**PROBLEM STATEMENT**:
Please set down only the lines below starting with the line with "The height and" and going on through the line with "Instruction: Open more", verbatim and without pictures.

**INFORMATION GIVEN**:
++++
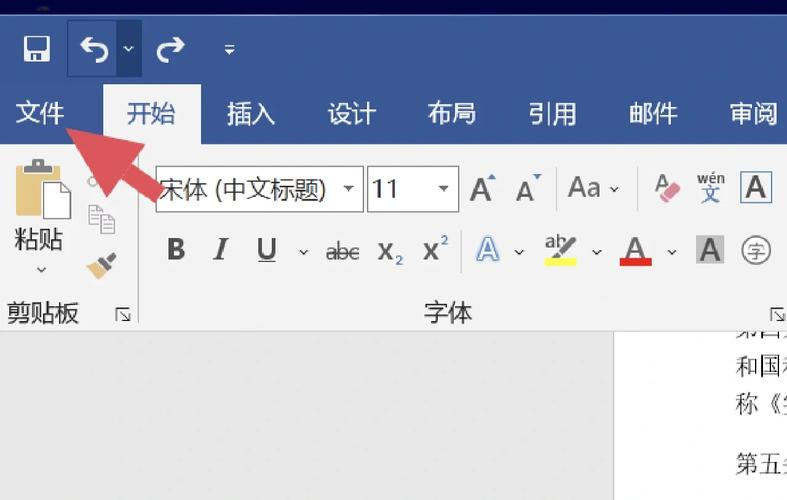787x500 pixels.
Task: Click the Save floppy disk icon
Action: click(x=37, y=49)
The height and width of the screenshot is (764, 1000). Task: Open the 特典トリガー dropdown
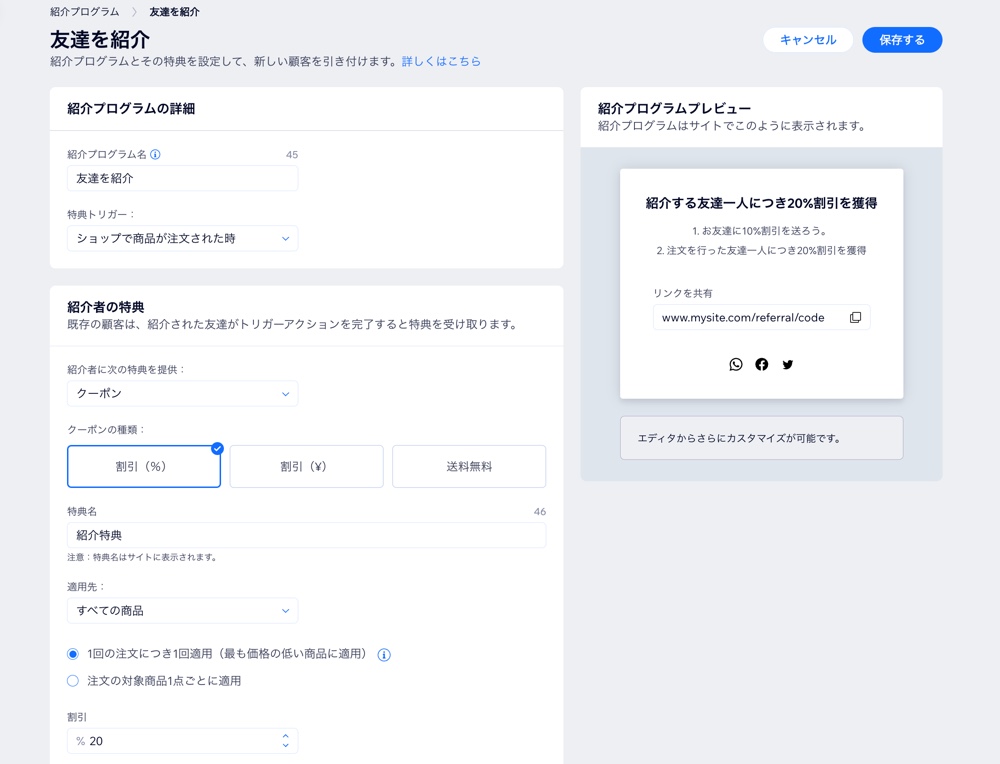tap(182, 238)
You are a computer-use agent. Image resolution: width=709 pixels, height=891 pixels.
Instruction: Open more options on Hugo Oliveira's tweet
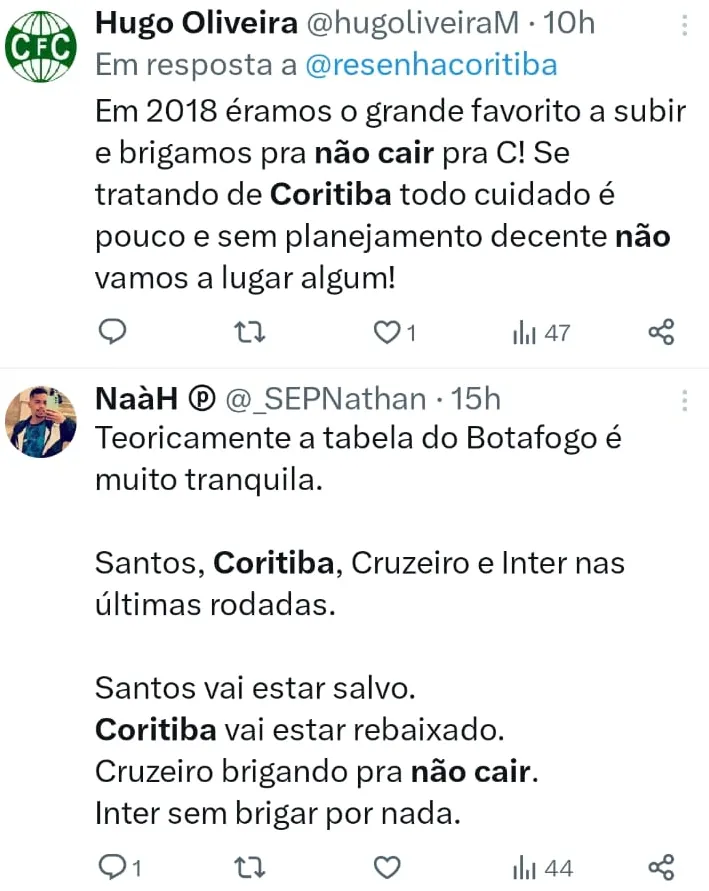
++++
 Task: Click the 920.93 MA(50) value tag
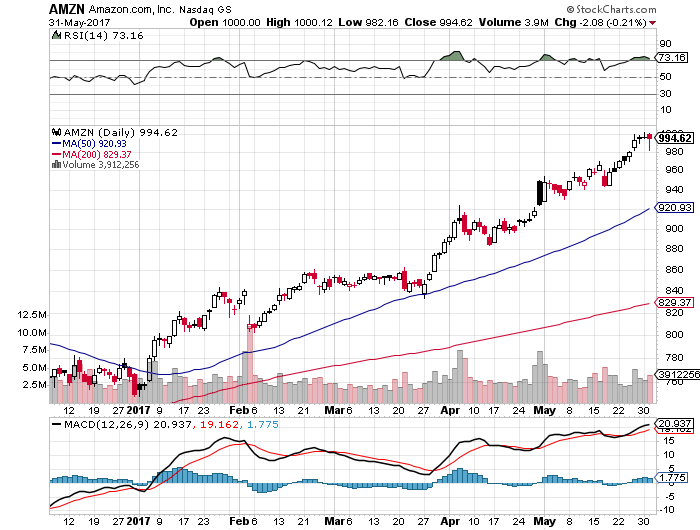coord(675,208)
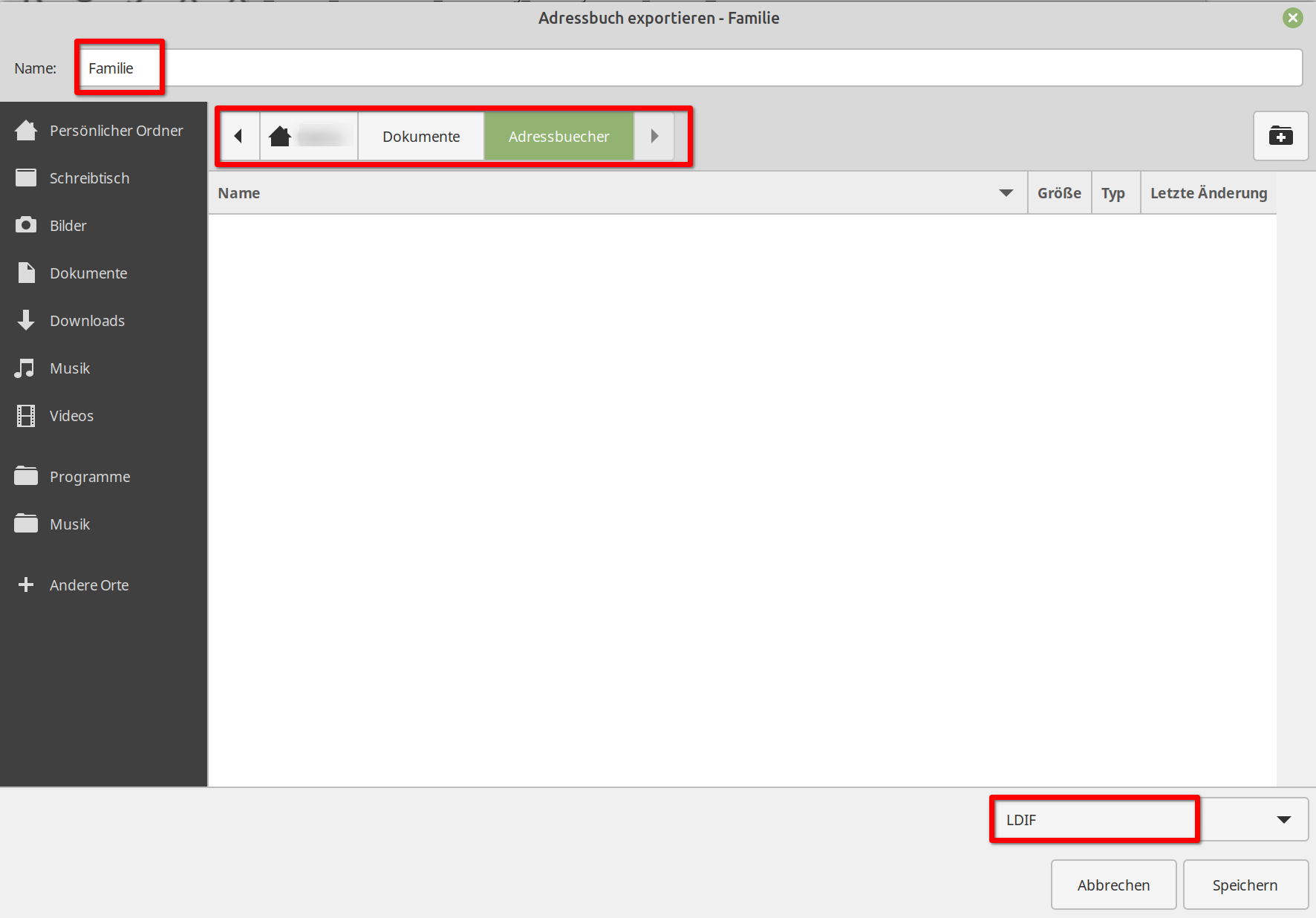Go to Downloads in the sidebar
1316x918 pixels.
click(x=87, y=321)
++++
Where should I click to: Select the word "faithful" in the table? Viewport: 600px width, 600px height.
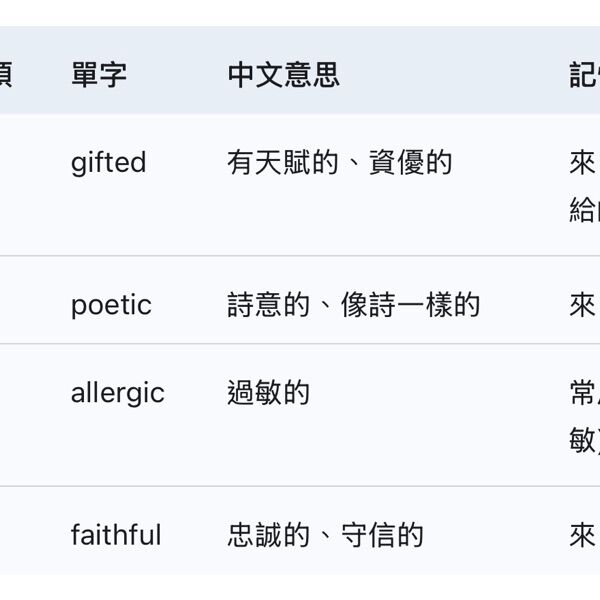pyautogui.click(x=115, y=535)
++++
**RESULT OF THE TASK**:
The height and width of the screenshot is (764, 1000). Task: Open the 特典トリガー dropdown
tap(182, 238)
You are a computer-use agent. Image resolution: width=709 pixels, height=891 pixels.
Instruction: Open more options on Hugo Oliveira's tweet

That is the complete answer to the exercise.